Mayfeld honestly doesn’t believe the guy’ll take off his Mando armor until he’s right there with a kriffing stormtrooper helmet screwed onto his shoulders.

The guy makes himself out to be some sorta moral big shot, y’know? All that this is the Way and you start to think a guy’s serious. Not, like, a strong possibility, but it’s a maybe. It’s out there. ’Cause most people in Mayfeld’s line of work are all talk and nothing to show for it, but then here comes this guy who’s no talk and a hundred percent wicked fighting machine, who can take out four New Republic security droids all by himself without breaking a sweat. Mando’s on a level of his own. Makes Mayfeld think, maybe somebody like that doesn’t have to make concessions.

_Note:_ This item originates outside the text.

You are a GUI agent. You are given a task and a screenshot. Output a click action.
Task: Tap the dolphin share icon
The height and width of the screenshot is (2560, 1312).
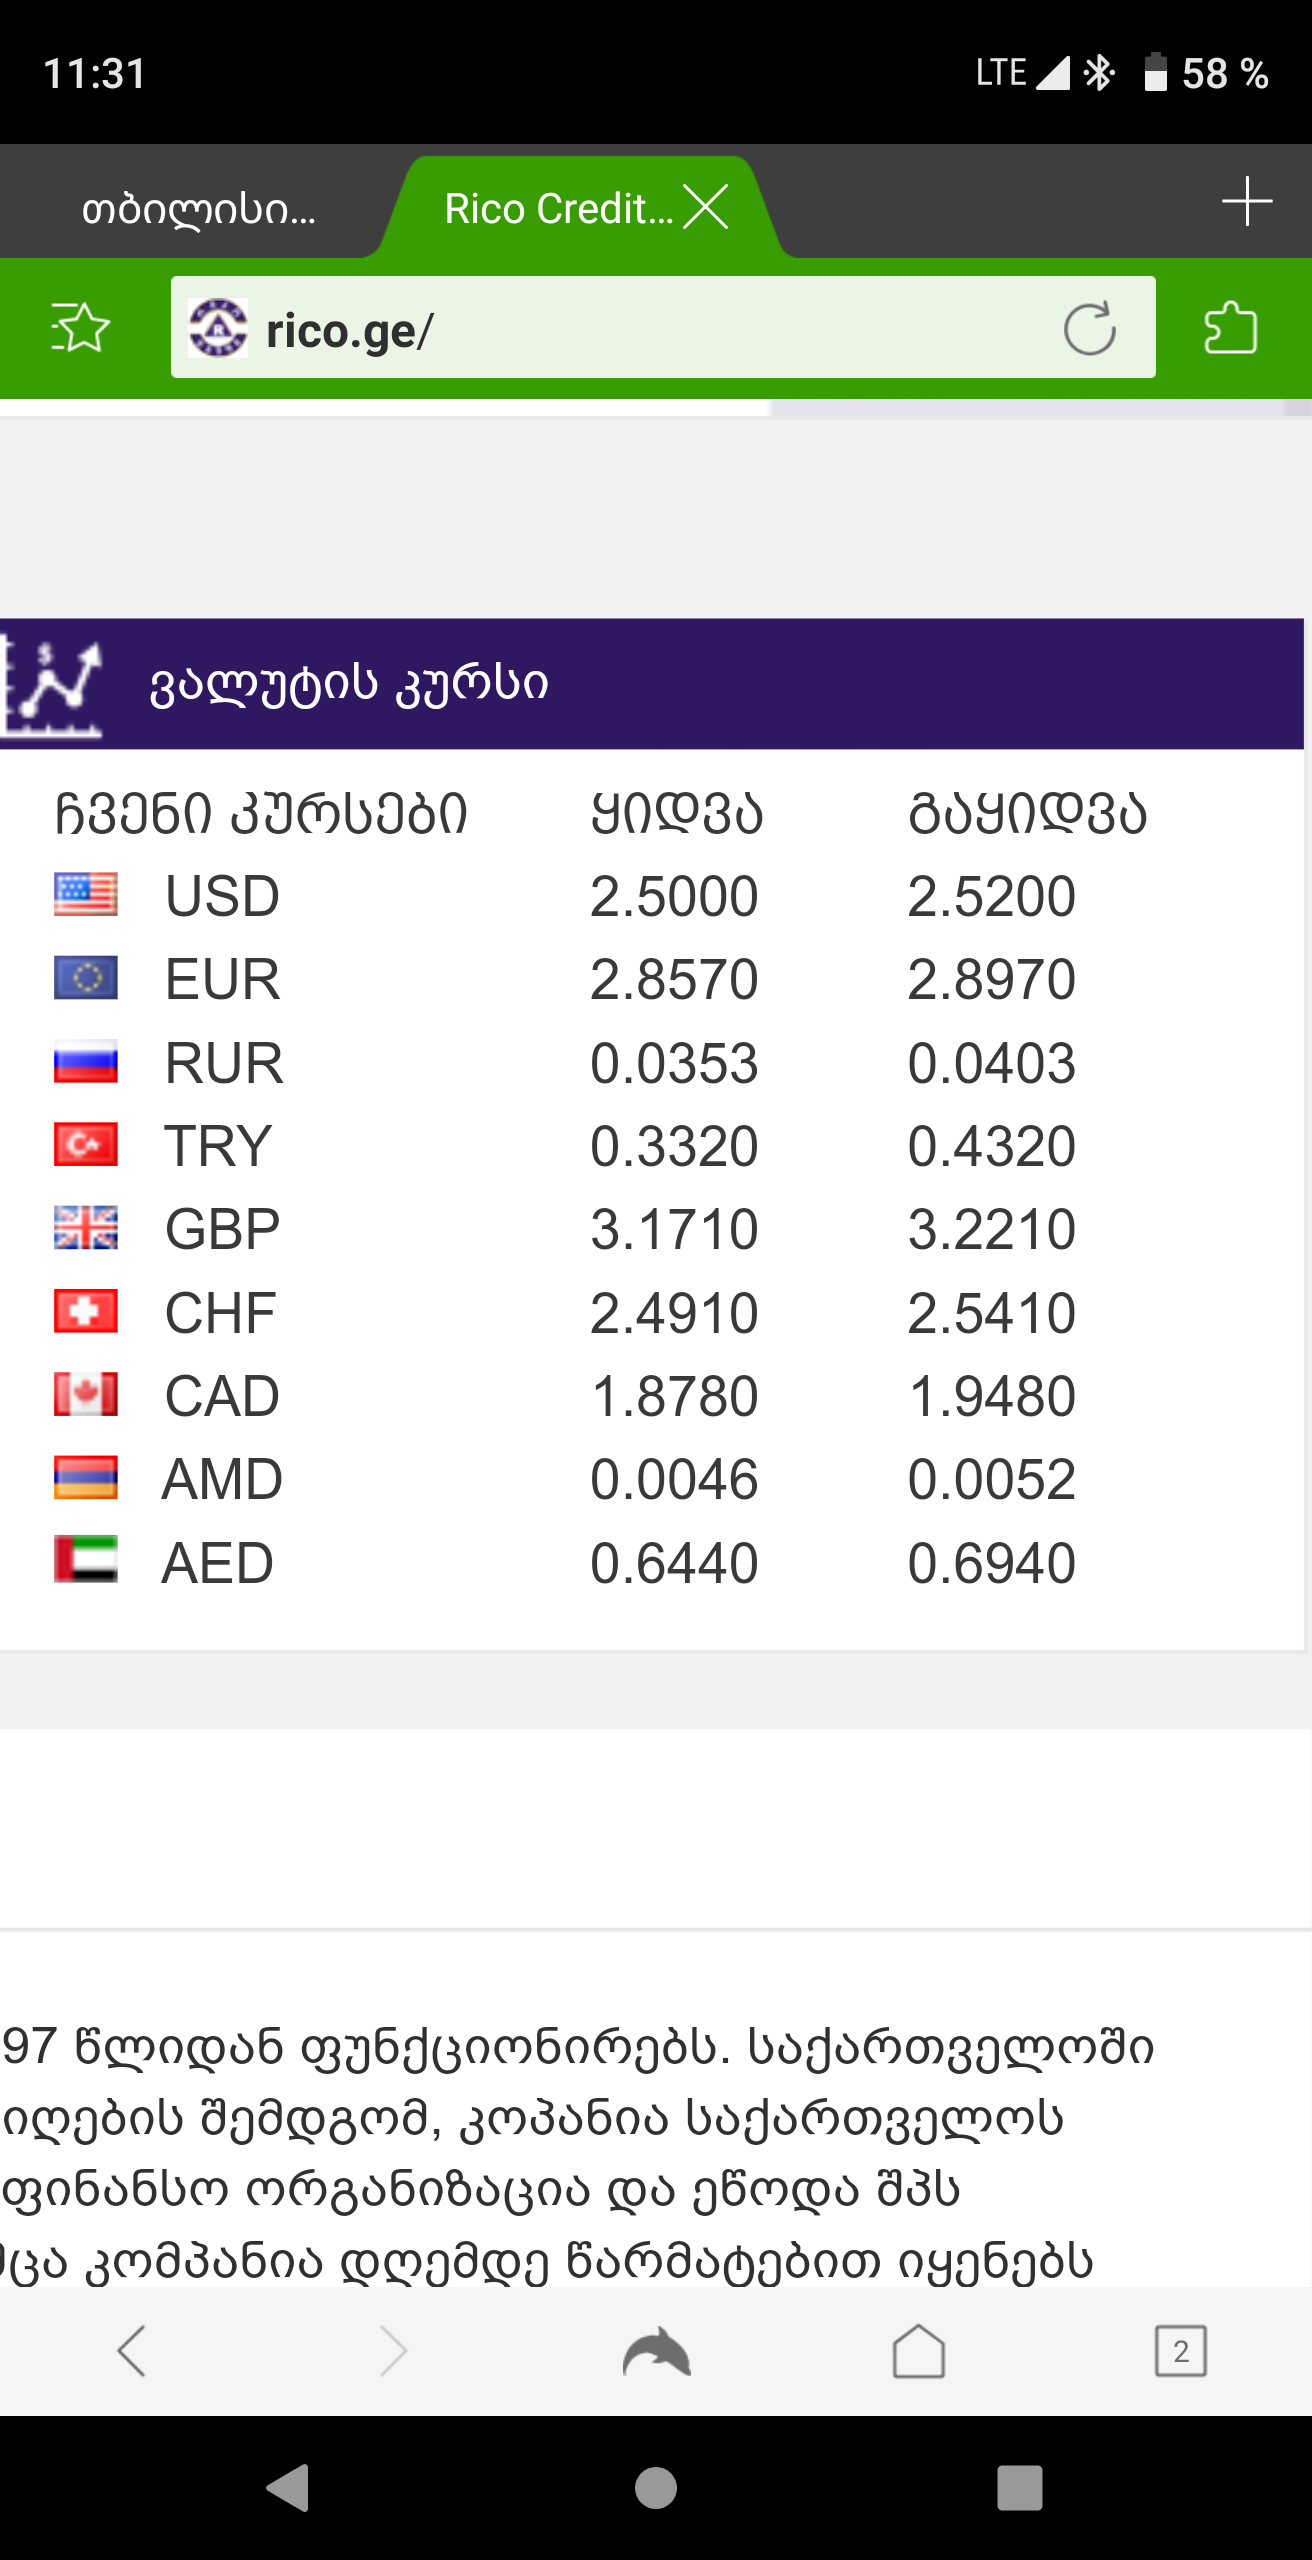click(656, 2350)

’Cause the rest of them make concessions all the time. Mayfeld sure does. He’s got a backpack full of excuses and it never runs out.

But if anyone could do it, make it through the mercenary business without stretching their conscience, it’s Mando. Mayfeld didn’t expect to find himself still breathing after he felt a presence approaching him in the prison transport hallway, much less locked up with a still-very-alive Xi’an and Burg. He would’ve pulled the trigger in a heartbeat if their shoes had been swapped. But Mando didn’t.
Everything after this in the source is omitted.